Is there a way to prevent this dialog box to show up? I'm writing a
script used only on a intranet and the final customer should not see
the message box.
Since as you say not only using client-side scripting is not an option, I
think with unchanged code (see below) you will have to restrict your target
browser to Firefox and have your clients set this preference in their
user.js configuration file (or via `about
:config'):
user_pref("dom.max_script_run_time", "0");
Setting this preference to 0 is specified to disable the warning. I have
set it to 60 (seconds) here.
I do not know if there is such a preference for IE, hence the Firefox
restriction.
However, you should definitely analyze the efficiency of your code,
especially of your loops, before you try anything else.
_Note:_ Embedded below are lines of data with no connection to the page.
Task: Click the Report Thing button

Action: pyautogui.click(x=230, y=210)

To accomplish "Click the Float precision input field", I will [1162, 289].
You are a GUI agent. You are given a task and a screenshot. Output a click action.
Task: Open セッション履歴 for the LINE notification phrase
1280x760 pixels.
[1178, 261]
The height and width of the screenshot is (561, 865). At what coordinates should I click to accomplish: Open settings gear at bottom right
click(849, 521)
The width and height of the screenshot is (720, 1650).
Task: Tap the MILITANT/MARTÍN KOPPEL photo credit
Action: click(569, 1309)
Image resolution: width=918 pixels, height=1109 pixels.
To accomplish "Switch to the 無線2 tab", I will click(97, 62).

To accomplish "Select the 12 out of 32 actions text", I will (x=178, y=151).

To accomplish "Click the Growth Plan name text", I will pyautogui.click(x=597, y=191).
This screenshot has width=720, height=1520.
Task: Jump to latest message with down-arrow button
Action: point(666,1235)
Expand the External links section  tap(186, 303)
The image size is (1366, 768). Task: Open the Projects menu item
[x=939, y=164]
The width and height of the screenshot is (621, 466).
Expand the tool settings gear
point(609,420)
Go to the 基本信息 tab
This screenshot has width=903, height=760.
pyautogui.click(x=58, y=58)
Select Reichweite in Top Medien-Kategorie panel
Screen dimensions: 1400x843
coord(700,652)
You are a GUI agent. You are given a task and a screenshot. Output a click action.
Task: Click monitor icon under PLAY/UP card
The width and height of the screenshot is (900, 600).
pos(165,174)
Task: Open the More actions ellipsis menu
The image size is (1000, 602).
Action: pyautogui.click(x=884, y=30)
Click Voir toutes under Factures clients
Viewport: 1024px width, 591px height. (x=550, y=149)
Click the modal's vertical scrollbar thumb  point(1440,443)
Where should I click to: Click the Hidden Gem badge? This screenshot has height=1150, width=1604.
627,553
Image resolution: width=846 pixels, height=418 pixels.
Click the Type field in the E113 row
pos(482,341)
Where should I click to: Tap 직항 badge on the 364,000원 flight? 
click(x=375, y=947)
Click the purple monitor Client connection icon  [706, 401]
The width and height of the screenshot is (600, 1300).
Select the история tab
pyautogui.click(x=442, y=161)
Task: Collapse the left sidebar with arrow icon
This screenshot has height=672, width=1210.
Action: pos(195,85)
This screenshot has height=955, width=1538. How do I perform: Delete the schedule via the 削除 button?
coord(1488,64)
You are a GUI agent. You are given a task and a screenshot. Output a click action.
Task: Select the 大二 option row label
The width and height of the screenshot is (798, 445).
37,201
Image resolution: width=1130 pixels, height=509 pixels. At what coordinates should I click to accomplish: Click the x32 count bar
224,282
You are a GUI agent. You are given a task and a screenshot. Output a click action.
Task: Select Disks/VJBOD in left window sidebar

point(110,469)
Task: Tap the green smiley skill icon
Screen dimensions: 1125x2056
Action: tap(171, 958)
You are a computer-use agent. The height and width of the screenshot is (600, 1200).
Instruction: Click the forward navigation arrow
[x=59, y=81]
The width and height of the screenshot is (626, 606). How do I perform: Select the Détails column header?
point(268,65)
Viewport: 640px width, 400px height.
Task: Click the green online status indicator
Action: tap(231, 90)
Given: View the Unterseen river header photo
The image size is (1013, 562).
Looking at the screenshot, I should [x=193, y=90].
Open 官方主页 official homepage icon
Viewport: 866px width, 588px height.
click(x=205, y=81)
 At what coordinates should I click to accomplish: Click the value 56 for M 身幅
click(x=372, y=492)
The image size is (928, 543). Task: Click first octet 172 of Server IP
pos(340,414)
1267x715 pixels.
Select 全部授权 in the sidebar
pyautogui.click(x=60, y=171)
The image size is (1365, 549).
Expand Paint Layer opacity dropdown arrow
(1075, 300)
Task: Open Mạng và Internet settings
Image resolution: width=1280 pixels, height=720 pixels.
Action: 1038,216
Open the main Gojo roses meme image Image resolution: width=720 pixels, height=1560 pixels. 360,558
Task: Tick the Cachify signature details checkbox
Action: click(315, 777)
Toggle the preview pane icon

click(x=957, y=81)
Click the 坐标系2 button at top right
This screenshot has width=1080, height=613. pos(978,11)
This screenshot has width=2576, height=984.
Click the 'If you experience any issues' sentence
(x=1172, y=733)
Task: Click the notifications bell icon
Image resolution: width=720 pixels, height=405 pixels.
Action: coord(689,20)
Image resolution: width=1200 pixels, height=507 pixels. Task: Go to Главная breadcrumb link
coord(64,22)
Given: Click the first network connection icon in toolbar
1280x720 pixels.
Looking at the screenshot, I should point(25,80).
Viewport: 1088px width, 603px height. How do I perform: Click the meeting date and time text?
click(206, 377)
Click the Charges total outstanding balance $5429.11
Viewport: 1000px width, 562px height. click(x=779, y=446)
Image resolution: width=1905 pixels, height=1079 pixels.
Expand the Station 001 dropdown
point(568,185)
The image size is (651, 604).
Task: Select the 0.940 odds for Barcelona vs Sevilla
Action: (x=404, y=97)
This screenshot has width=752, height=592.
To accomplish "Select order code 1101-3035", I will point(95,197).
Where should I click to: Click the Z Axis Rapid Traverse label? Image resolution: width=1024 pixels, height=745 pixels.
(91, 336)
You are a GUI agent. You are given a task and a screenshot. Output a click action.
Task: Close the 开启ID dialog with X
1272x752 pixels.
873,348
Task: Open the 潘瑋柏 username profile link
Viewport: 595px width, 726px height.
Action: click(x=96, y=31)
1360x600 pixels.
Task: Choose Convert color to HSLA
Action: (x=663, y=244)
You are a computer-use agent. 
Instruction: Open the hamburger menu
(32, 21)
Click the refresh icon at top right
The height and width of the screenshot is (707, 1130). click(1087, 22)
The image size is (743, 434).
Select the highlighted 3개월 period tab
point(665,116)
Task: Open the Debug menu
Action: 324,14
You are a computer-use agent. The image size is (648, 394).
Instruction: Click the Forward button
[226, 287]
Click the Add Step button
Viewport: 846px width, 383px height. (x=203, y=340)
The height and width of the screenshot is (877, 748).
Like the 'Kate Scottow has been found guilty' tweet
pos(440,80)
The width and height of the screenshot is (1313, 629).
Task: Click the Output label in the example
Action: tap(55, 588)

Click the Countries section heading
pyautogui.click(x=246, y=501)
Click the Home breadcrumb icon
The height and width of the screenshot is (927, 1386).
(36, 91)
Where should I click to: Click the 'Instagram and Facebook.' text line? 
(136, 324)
For example,
using
/* a is an Array or collection object */
// order does not matter
for (var i = a.length; i--;)
or
// order does matter
for (var i = 0, len = a.length; i < len; i++)
is known to be faster than
for (var i = 0; i < a.length; i++)
Storing references of lookups from to the second level upwards in a (local)
variable and reusing that variable instead of looking up over and over
again (as was done in the first two examples) is another working means to
increase runtime efficiency, thus decreasing runtime.